▶ **Document segment**
A Kelmscott Senior High School school student will fly to Adelaide later in the year after winning a statewide agricultural competition.

Year 10 student Abby Fouweather is 15-years-old and competed in the WA Youth Cattle Handlers Camp on April 20-22 where handlers were tested on their skills in controlling, leading, feeding, washing and parading cattle.

The event was held at Brunswick Junction Show Grounds about two-and-a-half hours south of Perth.

Abby competed against older and more experienced students and won the Herdsman Award for the most points scored in all activities.

She was one of about 100 students who attended the camp, which included other Year 10, 11 and 12 students from KSHS.

When she found out she had won she was shocked.

“We left the event so we could get home on time,” she said.

“The next day I got an email. I was overwhelmed.”

She said her family was equally rapt with the news.

“Mum was over the moon as well, we’re all really excited about it. It was definitely worth it.”

▶ **Dataset extract**
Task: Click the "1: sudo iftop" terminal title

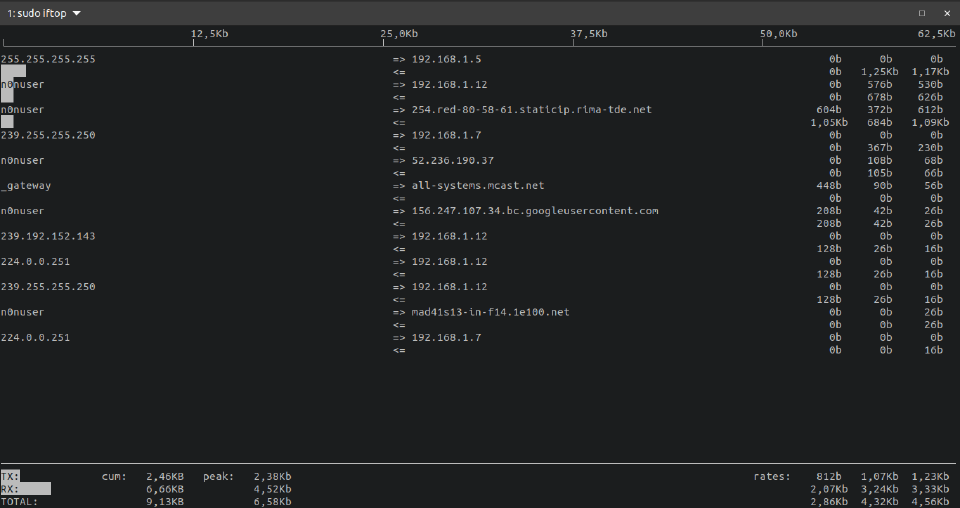Action: [x=36, y=13]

▶ **Exercise details**
Pick up the news story about the Kelmscott student who won the Herdsman Award and continue it from its last sentence.

▶ **Exercise result**
As prize for winning the Herdsman Award Abby received an all-expenses-paid trip to Adelaide in July to compete in the South Australian Junior Heifer Expo paid for by the WA Youth Cattle Handlers Camp.

About 200 people aged between 8 to 23-years-old attend the four-day Expo each year and Abby will go up against some of the best junior livestock handlers in the country.

The top prize at the event will be a four-month scholarship study tour of North America.

Abby and her mum will be heading along with her mum and they had already sorted out much of their itinerary.

She had loved horses for years but said there was a bigger industry for handling cattle.

“Horses are a great sideline but cows are the future.”